What to do >>
a) Translate this sentence from the passage on religion and politics into Spanish: "There are plenty of deeply religious lefties, and plenty of atheist and agnostic righties."
b) Reproduce the portion of the passage on religion and politics between "Sort of like" and "of religious conservatives.", inclusive, without changing any characters.
----- Reading text
Both sides in the debate traffic in simplistic stereotypes.

Sort of like Cathy Young?

It doesn’t help that religion has become intertwined with politics. A recent column by film critic and pundit Michael Medved conflates attacks on religion with criticism of the political power of religious conservatives.

Such books as “”The Left Hand of God: Taking Our Country Back from the Religious Right” by Rabbi Michael Lerner, written from a religious point of view, are lumped together with Harris’ anti-religion screed. Meanwhile, conservative author Heather MacDonald, writing in USA Today, complains that “skeptical conservatives” feel marginalized in today’s discourse.

Over the past several weeks I’ve seen the “religious right” juxtaposed against the “unreligious left” dozens of times, and hardly anyone questions this. I don’t think it reflects reality, however. There are plenty of deeply religious lefties, and plenty of atheist and agnostic righties.

What’s more, if the “extremes” are pro-religion (as defined by Michael Medved) and anti-religion (ditto), then what the hell is the center? The “I don’t give a shit about religion (and/or Michael Medved)” faction?

What if we change the dichotomy? Let’s put everyone who thinks religion should be everyone’s bleeping personal business at one extreme, and people who want to coerce everyone else to think his way (a.k.a. God Nazis) at the other? This would put Richard Dawkins and Michael Medved together at the “God Nazi” end of the continuum, opposite from me.

I’m sure Dawkins and Medved would disagree with this model, but I care what they think about as much as they care what I think.

But I suppose I should try to take Sengtsan’s advice. Looking at religion dispassionately reveals a lot of people frantically grabbing for something to either soothe their existential fears or stoke their egos, or both. There are people looking for easy answers to difficult questions and finding difficult answers to easy questions. There are dogmatists and there are mystics; there are those who approach religion with fear, and those who approach it with love. There are those who find comfort in familiar liturgy and iconography and those who leave the familiar behind and wander off in search of something else. And there are those who don’t see any point to religion at all.
----------
----- Dataset section
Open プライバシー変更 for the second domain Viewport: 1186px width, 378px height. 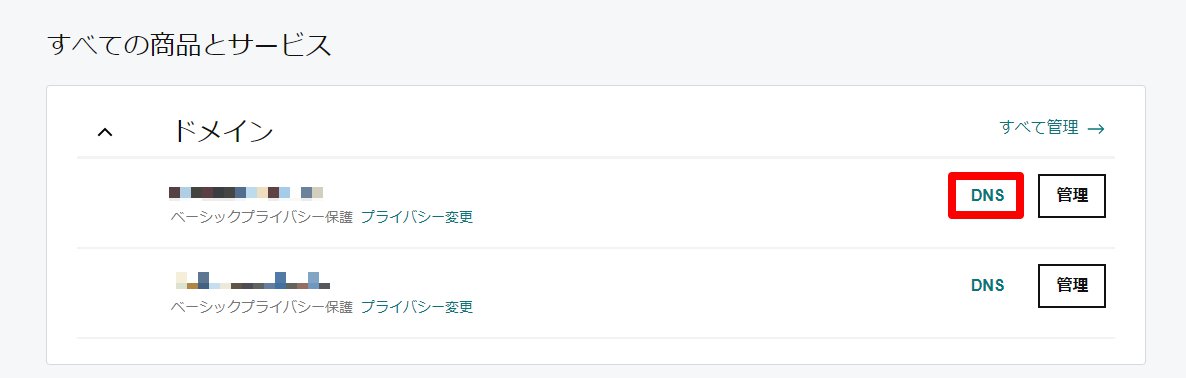point(417,307)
----------
Answers by task >>
a) Hay muchos izquierdistas profundamente religiosos, y muchos derechistas ateos y agnósticos.

b)
Sort of like Cathy Young?

It doesn’t help that religion has become intertwined with politics. A recent column by film critic and pundit Michael Medved conflates attacks on religion with criticism of the political power of religious conservatives.